▸ DIRECTIONS FOR THIS TASK
Wherever the line that contains "Task: Click the Show all button" falls, repeat it and the lines after it exactly until the records end, without any pictures.

[Stored records]
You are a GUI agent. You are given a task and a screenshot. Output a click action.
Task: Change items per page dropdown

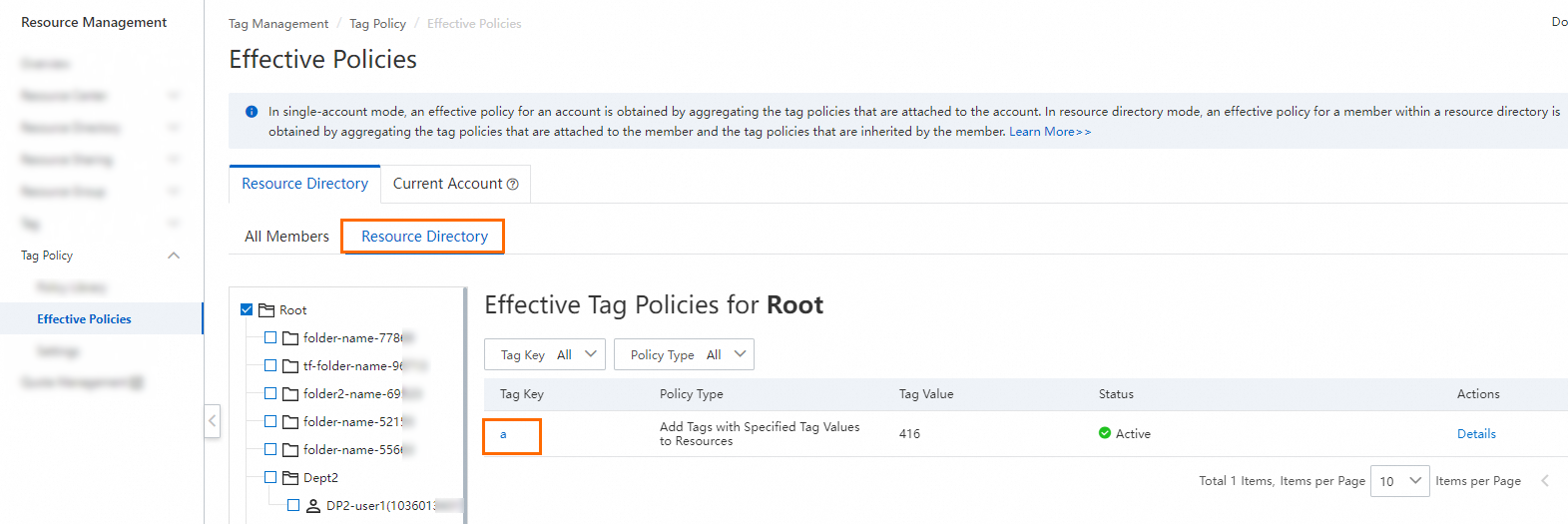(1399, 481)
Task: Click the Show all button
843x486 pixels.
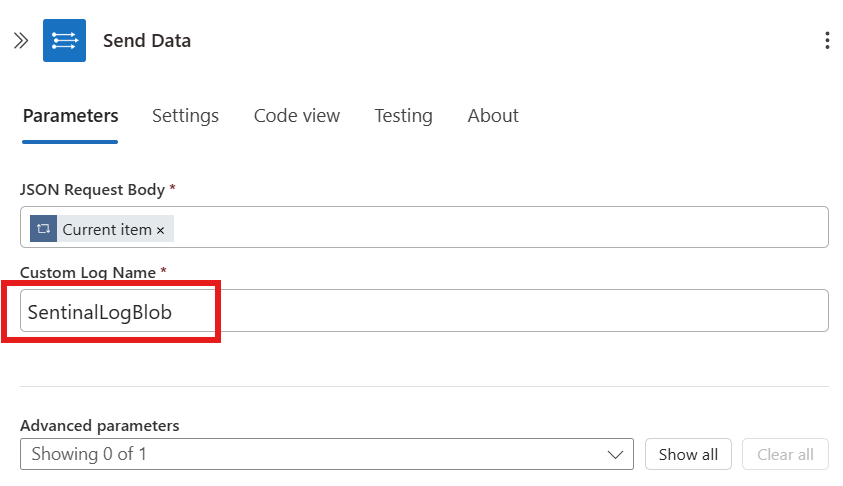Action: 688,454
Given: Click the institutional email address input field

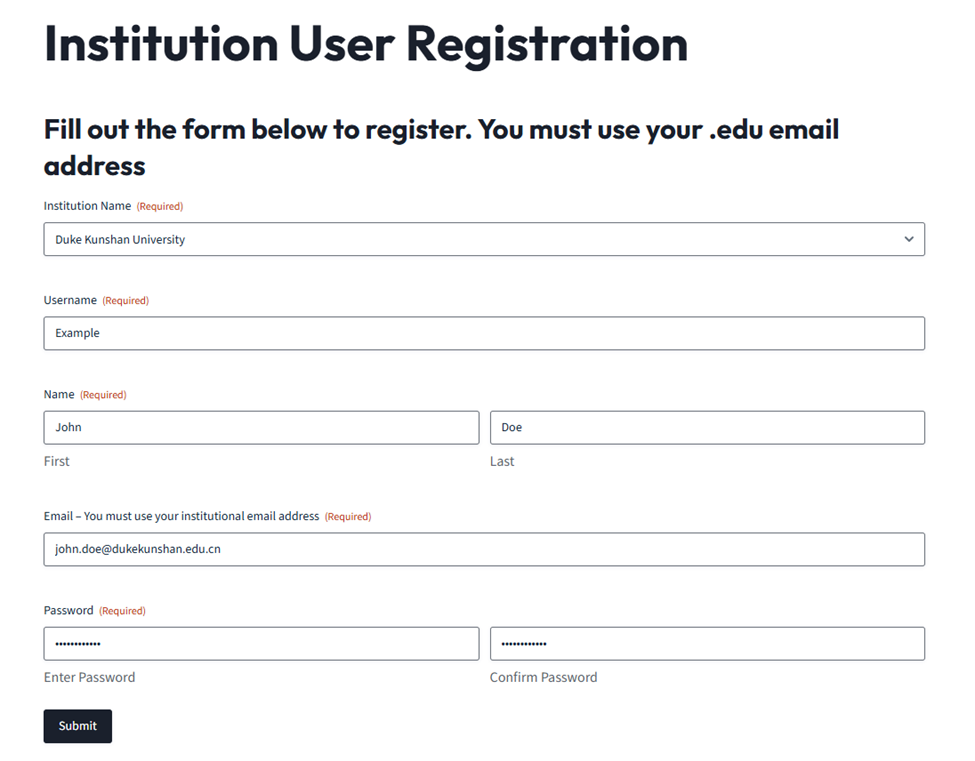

▸ TASK RESULT
Task: Click the Show all button
843x486 pixels.
Action: 688,454
Given: Click the institutional email address input field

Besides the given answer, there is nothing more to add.